[start Input material]

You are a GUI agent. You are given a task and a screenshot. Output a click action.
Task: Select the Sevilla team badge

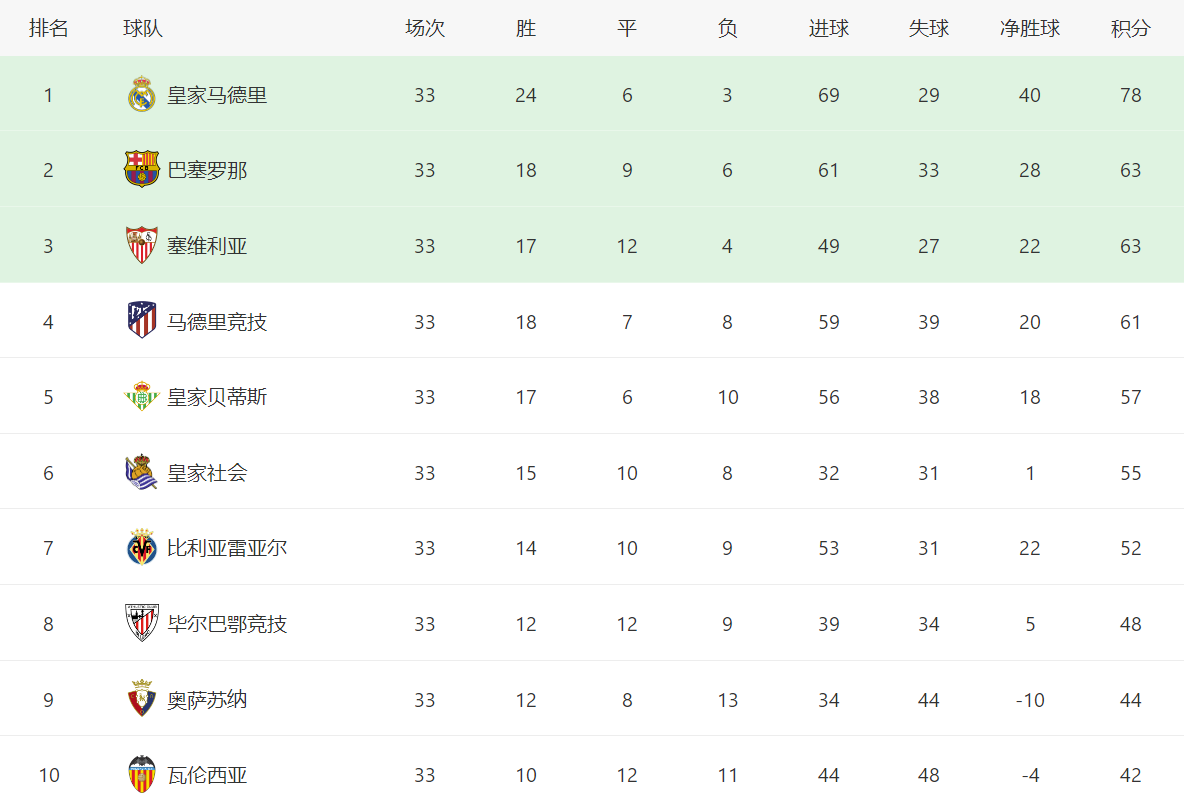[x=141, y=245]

[end Input material]
[start Input material]

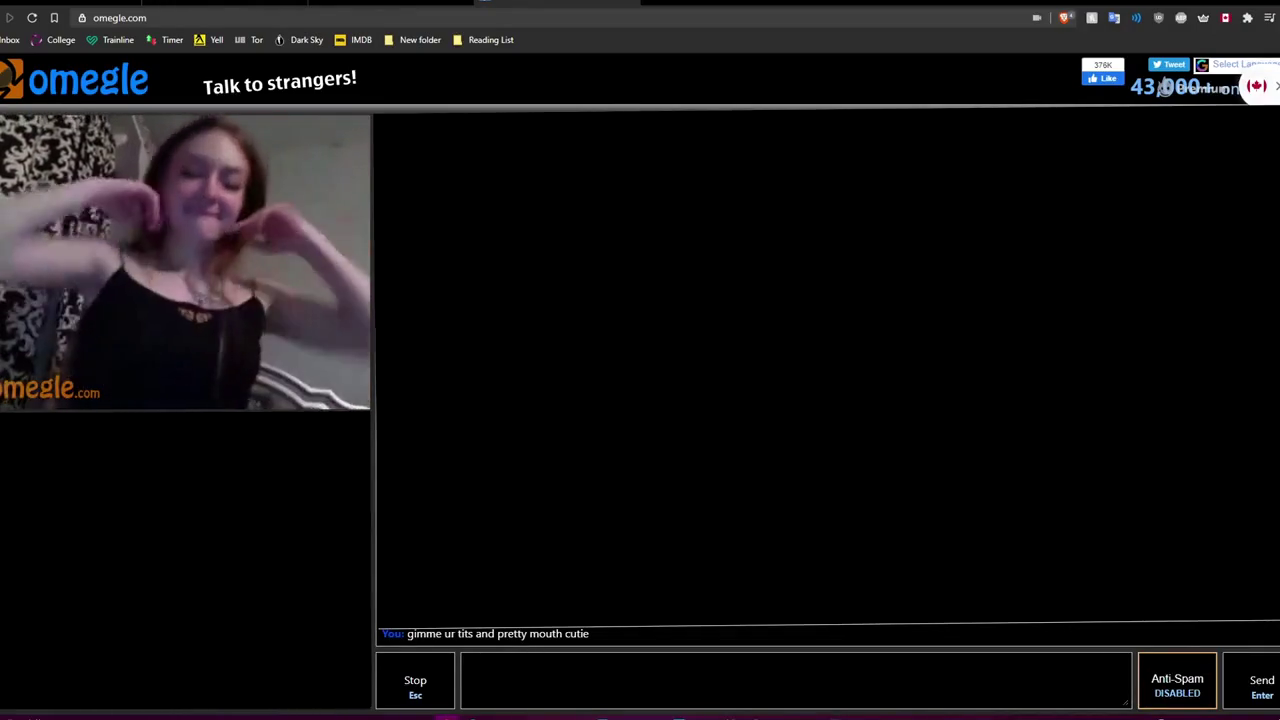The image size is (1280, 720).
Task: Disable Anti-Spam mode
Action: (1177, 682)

[end Input material]

**Task description**
Could you set down the data word for word, starting with the line containing "The image size is (1280, 720)." and continuing through the line containing "Action: (1177, 682)", leaving the pictures out of your answer?

**Exercise solution**
The image size is (1280, 720).
Task: Disable Anti-Spam mode
Action: (1177, 682)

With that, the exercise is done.